Time Series Statistics

This module contains functions for statistical operations on time series data.

timeseries_stats.auto_corr(data, max_lag)

Calculate autocorrelation of time series for range of lag values up to max_lag.

Uses pandas.Series.autocorr() to calculate autocorrelation for a single column of data (i.e. a pandas.Series), for a range of values up to max_lag

Parameters
  • data – Time series data as a pandas Series.

  • max_lag – Index of maximum time lag to calculate autocorrelation.

Returns

DataFrame with lags column and autocorrelation value at given lag.

timeseries_stats.corr(data1, data2, max_lag)

Calculate correlation of two time series for a range of lags between them.

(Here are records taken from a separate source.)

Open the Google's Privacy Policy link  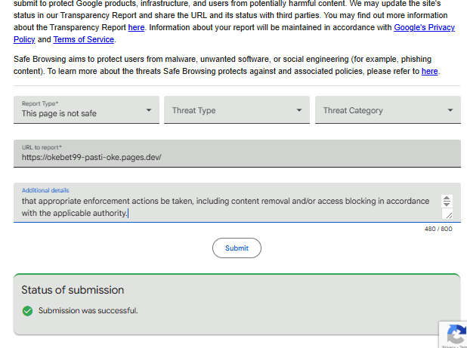pos(424,27)
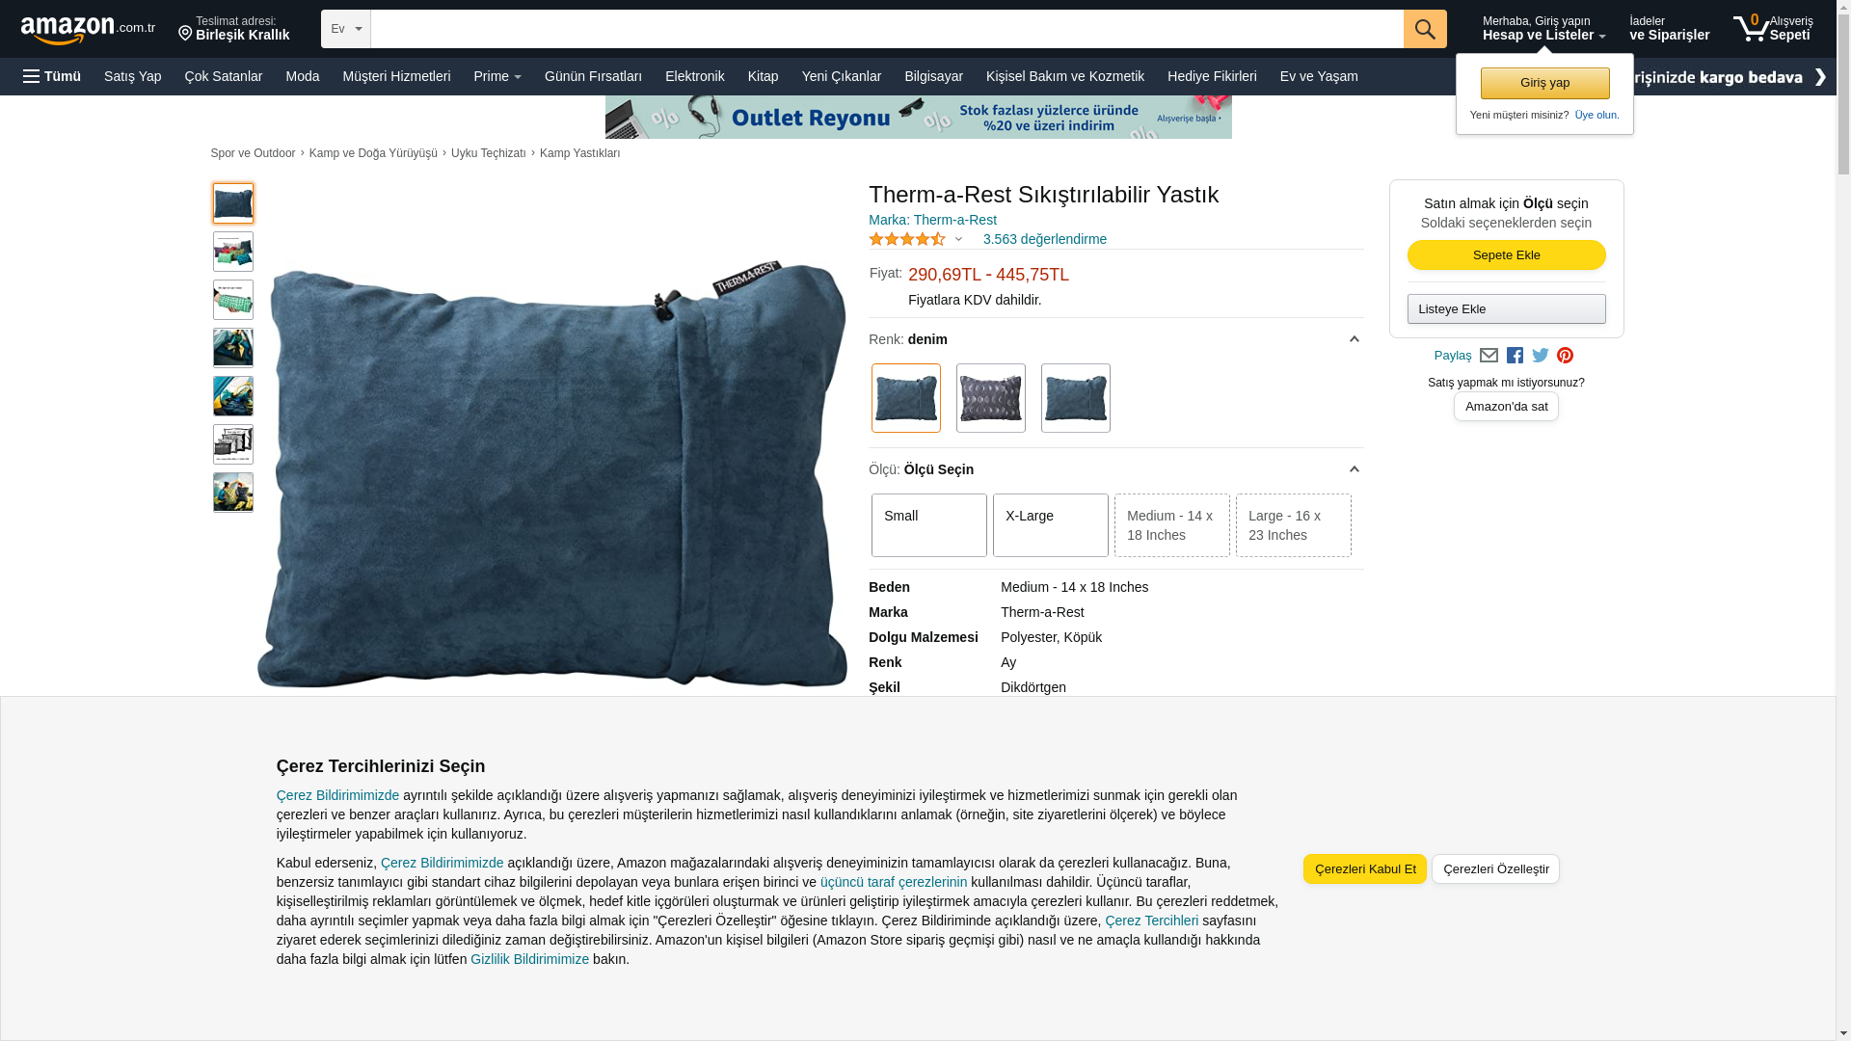Screen dimensions: 1851x1041
Task: Open the Prime navigation menu
Action: click(x=497, y=76)
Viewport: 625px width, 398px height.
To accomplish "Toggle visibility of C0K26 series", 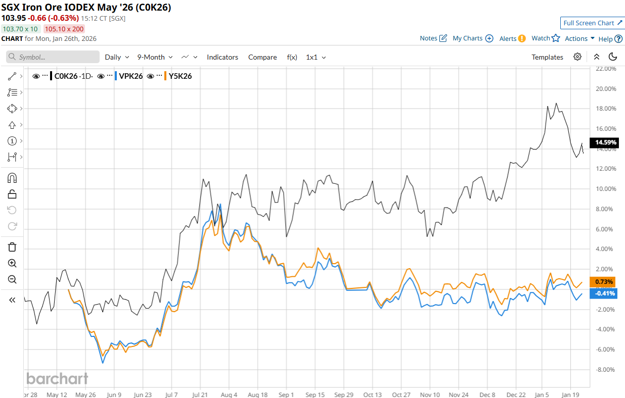I will (x=36, y=76).
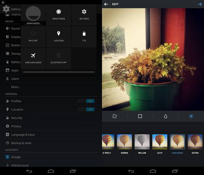Tap the rotate/straighten tool icon
The image size is (204, 175).
pyautogui.click(x=114, y=116)
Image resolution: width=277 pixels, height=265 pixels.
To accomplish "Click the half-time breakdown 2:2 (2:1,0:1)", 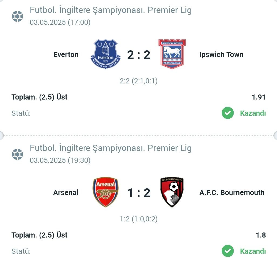I will [x=139, y=81].
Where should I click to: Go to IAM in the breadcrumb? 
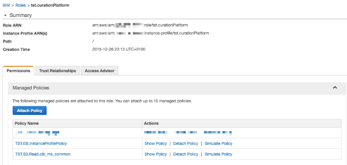pos(6,5)
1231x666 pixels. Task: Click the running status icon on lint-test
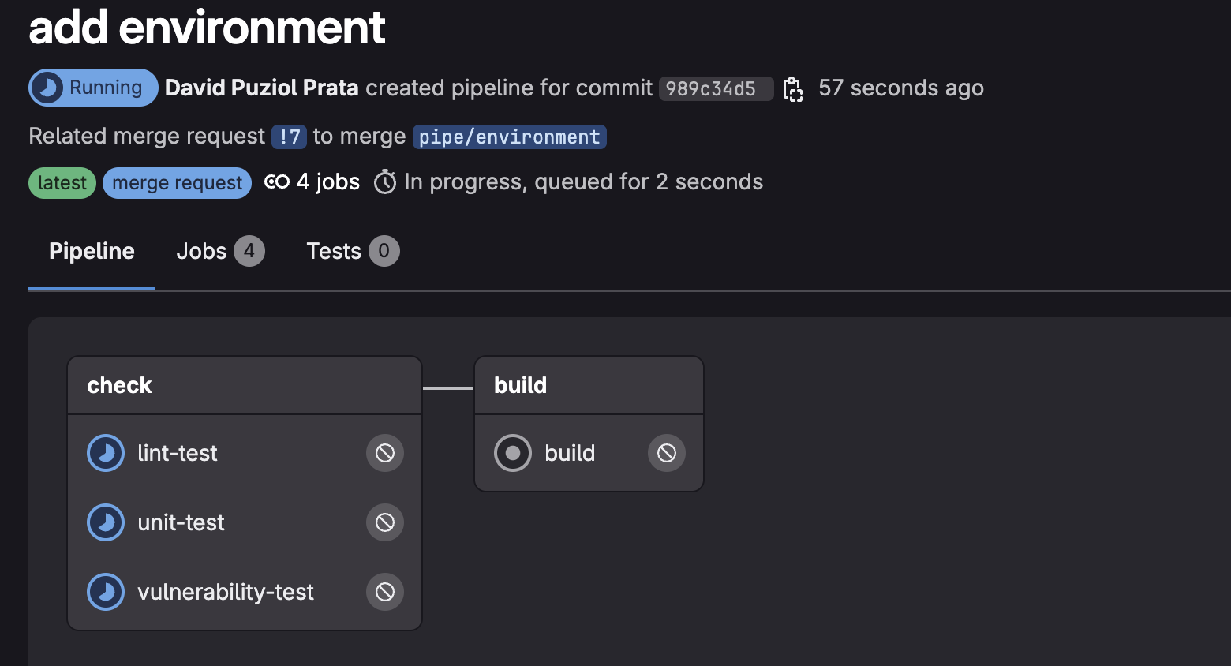106,453
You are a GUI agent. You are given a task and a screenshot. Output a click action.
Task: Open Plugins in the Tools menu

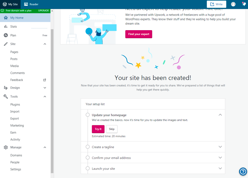click(x=15, y=104)
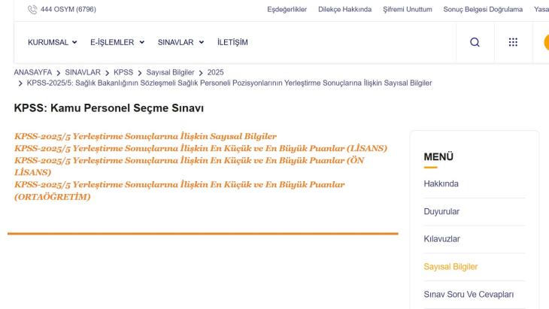This screenshot has height=309, width=549.
Task: Select Hakkında in the side menu
Action: coord(441,183)
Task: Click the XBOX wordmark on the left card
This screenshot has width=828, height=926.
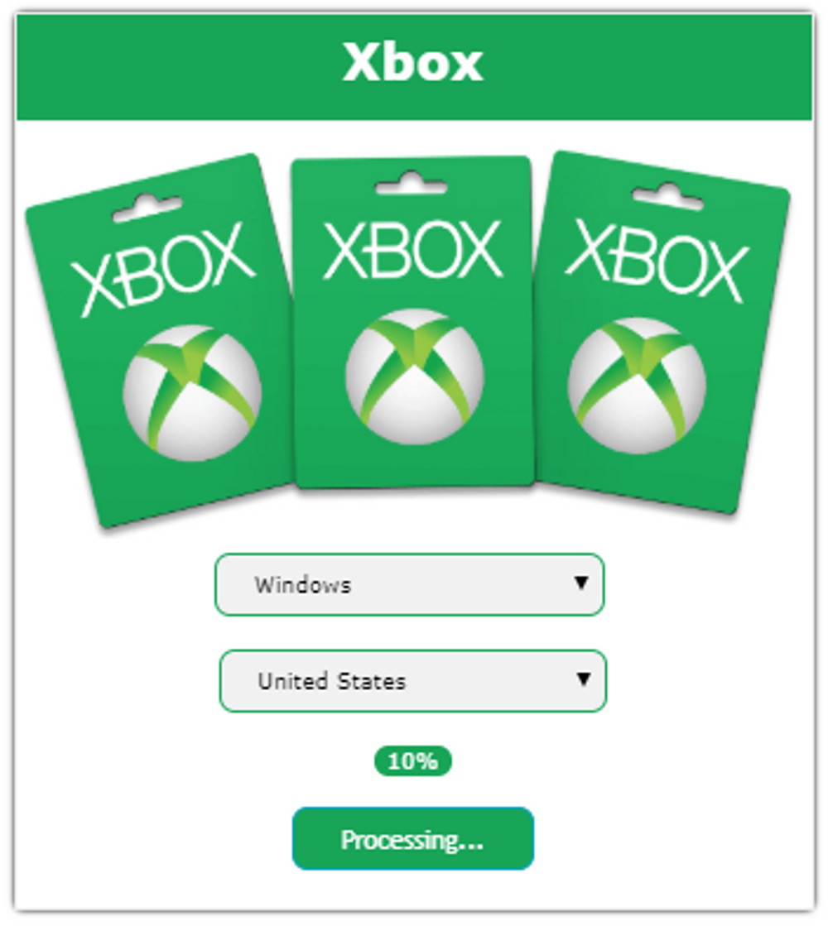Action: 163,269
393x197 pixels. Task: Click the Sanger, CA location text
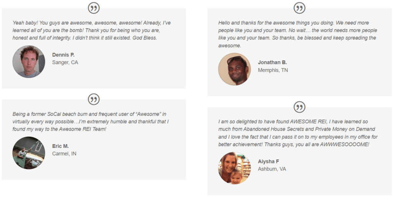point(65,62)
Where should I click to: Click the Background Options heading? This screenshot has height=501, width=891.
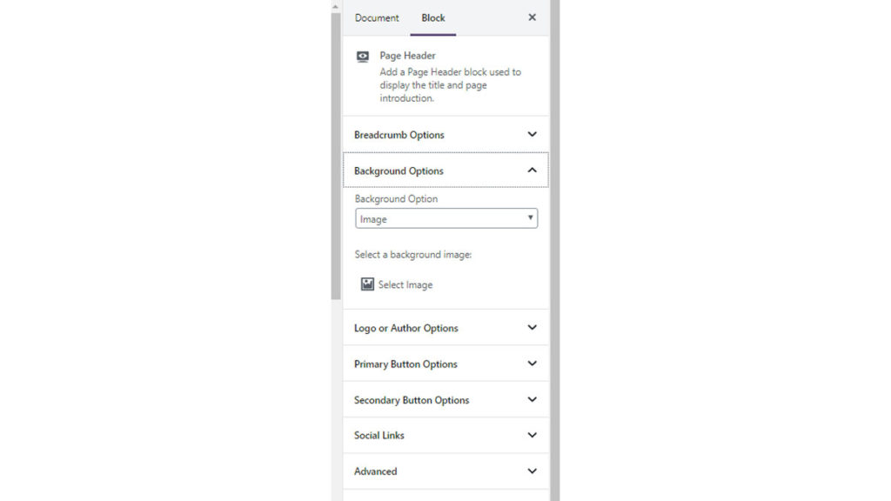pyautogui.click(x=399, y=171)
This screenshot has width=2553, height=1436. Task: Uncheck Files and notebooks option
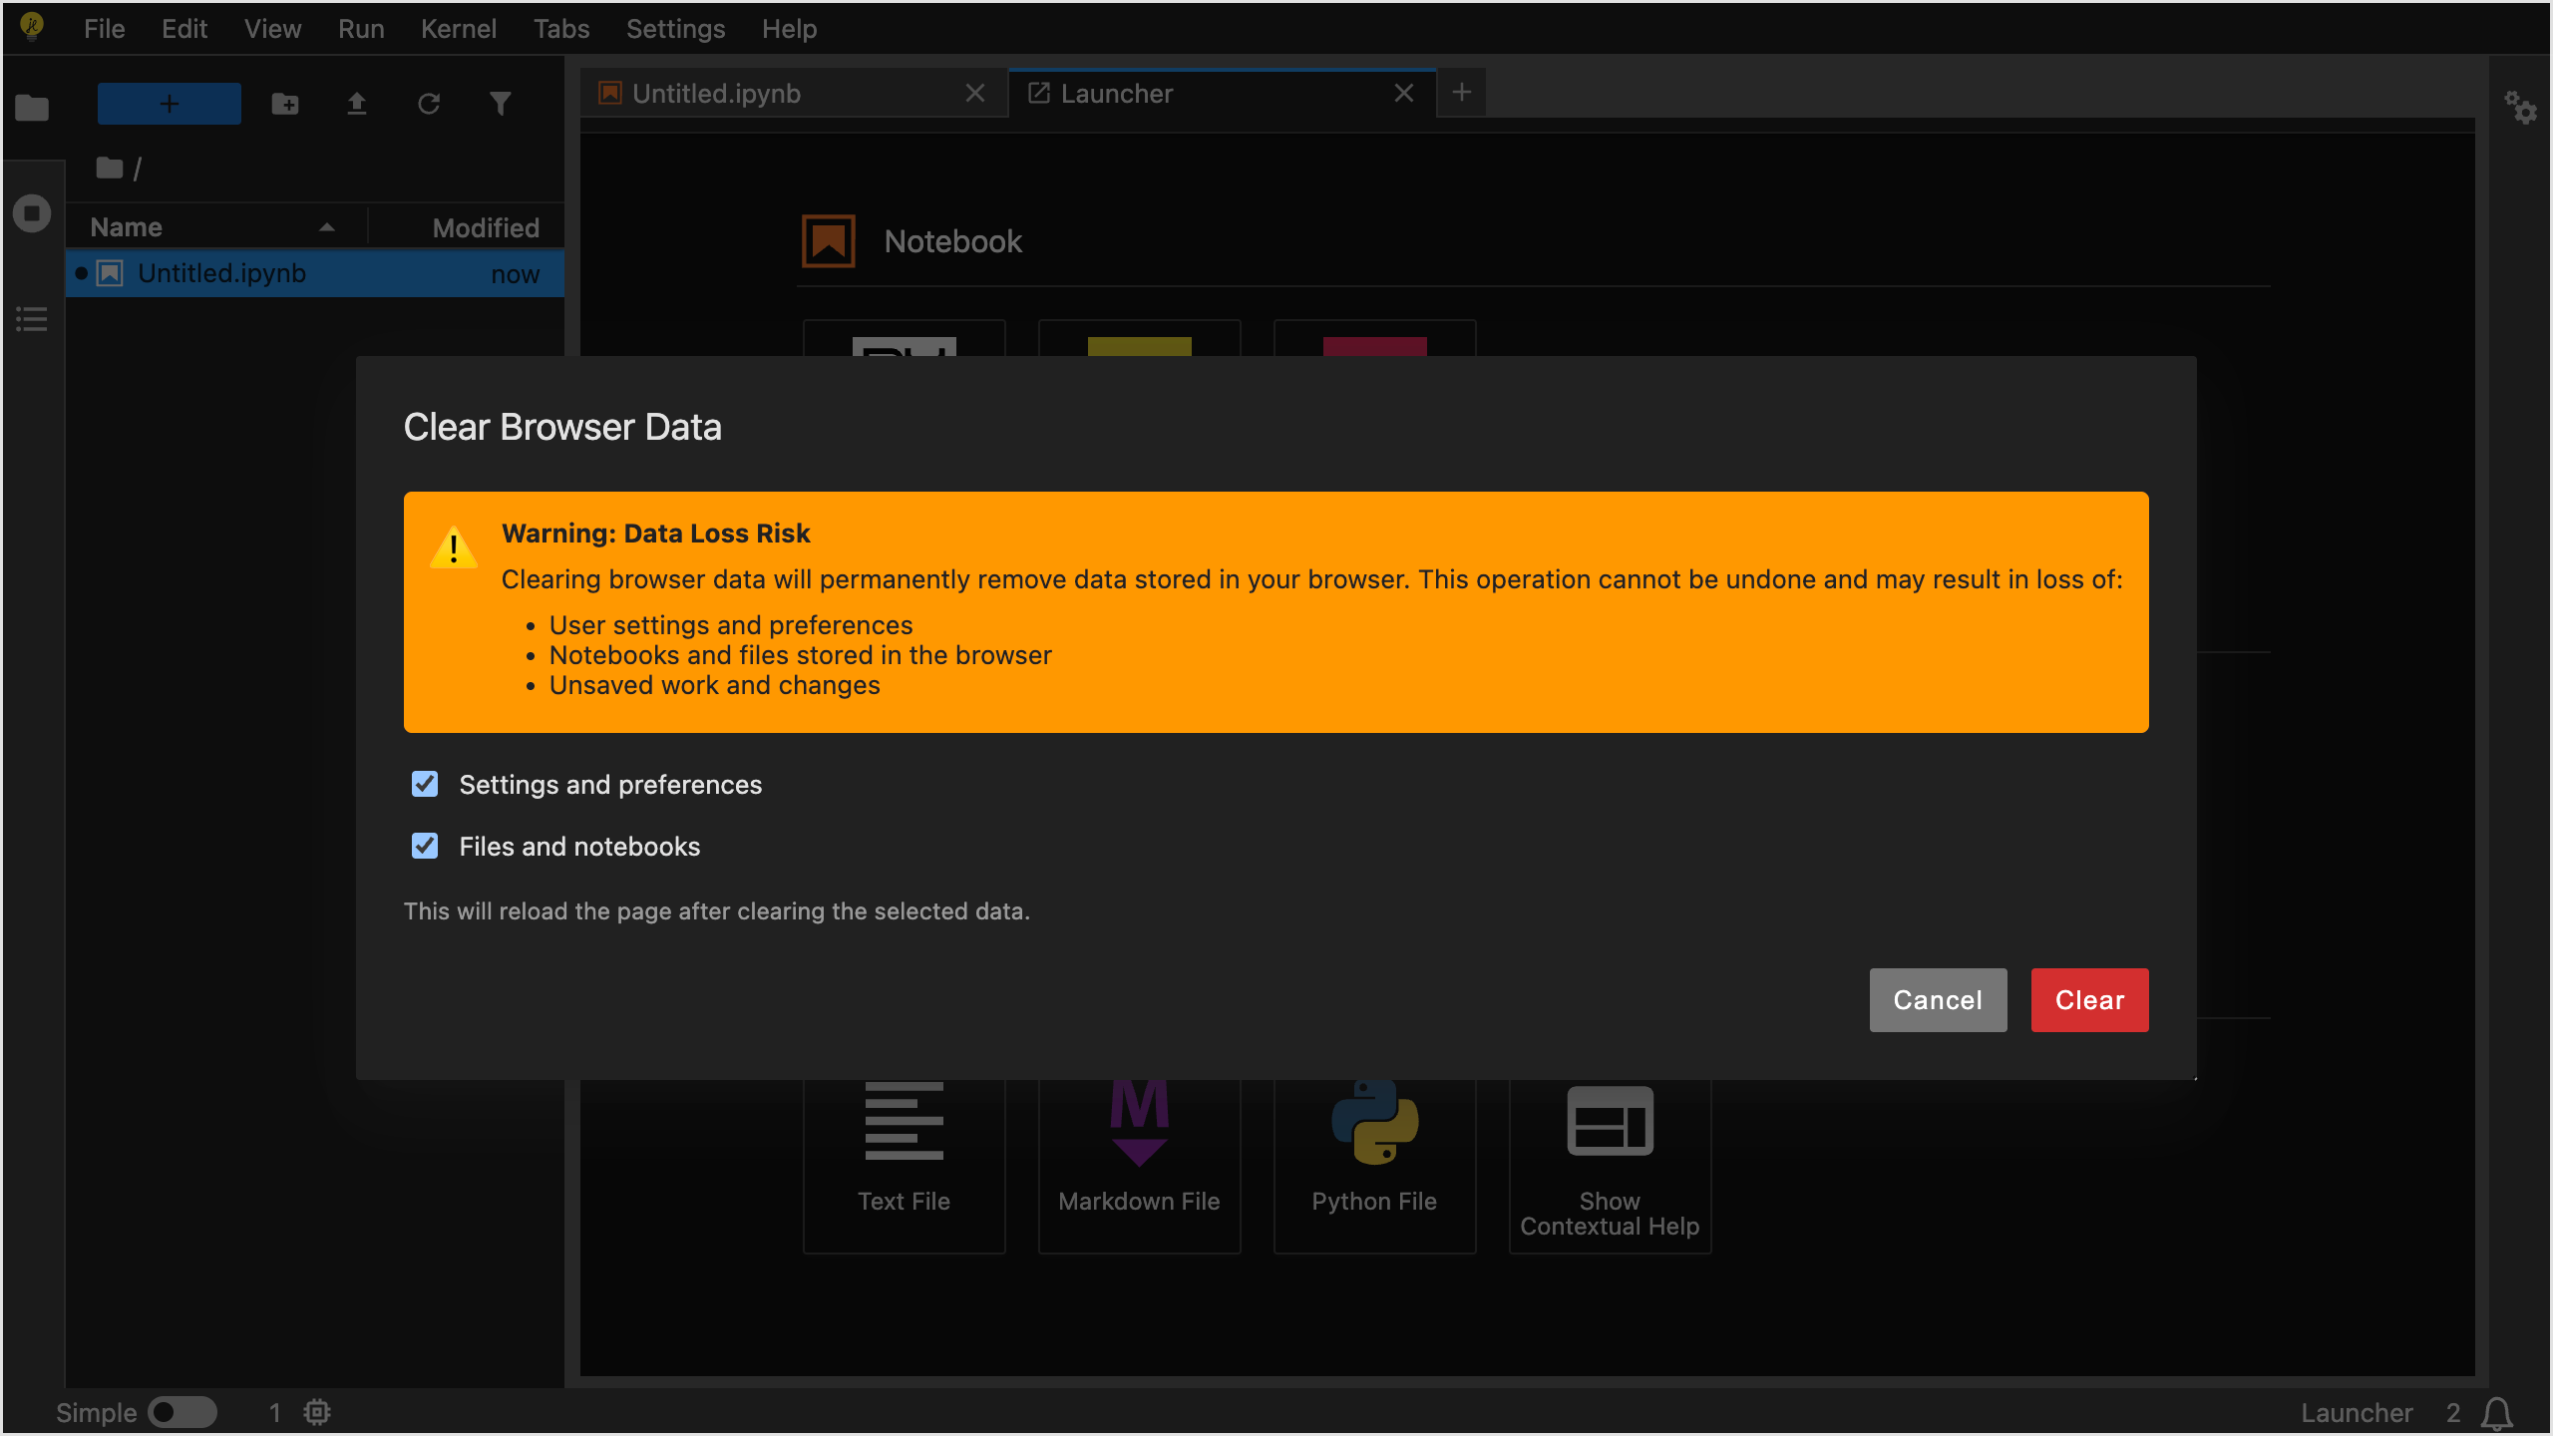coord(425,846)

Uses pandas.Series.corr() to calculate correlation between two columns of data (i.e. a pandas.Series), with data2 shifted relative to data1 by a range of lags up to max_lag.

Parameters
  • data1 – Time series data as a pandas Series.

  • data2 – Time series data as a pandas Series. This is the series that is shifted relative to data1.

  • max_lag – Index of maximum time lag to calculate correlation.

Returns

DataFrame with lags column and correlation value at given lag.

timeseries_stats.remove_seasonality(ts, T)

Remove periodic repetition of period T from time series data.

Uses differencing methods to compare equivalent points in different periods, e.g. signal = data_[i] - data_[i-T] Note that this reduces duration of time series by T. If more than one column of data in ts, returns deseasonalised time series for each column.

Parameters
  • ts – Time series data as a pandas DataFrame.

  • T – Period of seasonality to be removed.

Return ts_diff

DataFrame with same columns as ts but data columns are now deseasonalised, and time column is correspondingly shorter.

timeseries_stats.remove_trend(ts, N)

Remove a best fitting polynomial of degree N from time series data.

Uses numpy methods polyfit to find the coefficients of a degree N polynomial of best fit (least squares resiuduals) and polyeval to construct the polynomial over the duration of the time series. If more than one column of data in ts, returns trend and detrended data for each data set.

Parameters
  • ts – Time series data as a pandas dataframe.

  • N – Degree of polynomial trend to remove.

Return ts_detrended

timeseries composed of time column, and two output result columns per input data column; fit_<data_col> is Array of values of the best fitting polynomial at each time; detrended_<data_col> is original data, with trend fit subtracted

timeseries_stats.rolling_mean(ts, window)

Calculate rolling mean of time series.

Uses pandas.DataFrame.rolling() to calculate rolling mean of a given window size. If more than one column of data in ts, returns rolling mean using given window size for each column of data. Returns nans for times before first window.

Parameters
  • ts – Time series data as a pandas DataFrame.

  • window – Window size over which to calculate mean (int).

Return ts_std

DataFrame with same columns as ts but with rolling mean in place of data column.

timeseries_stats.rolling_std(ts, window)

Calculate rolling standard deviation of time series.

Uses pandas.DataFrame.rolling() to calculate rolling std dev of a given window size. If more than one column of data in ts, returns rolling std dev using given window size for each column of data. Returns nans for times before first window.

Parameters
  • ts – Time series data as a pandas DataFrame.

  • window – Window size over which to calculate std dev (int).

Return ts_std

DataFrame with same columns as ts but with rolling std dev in place of data column.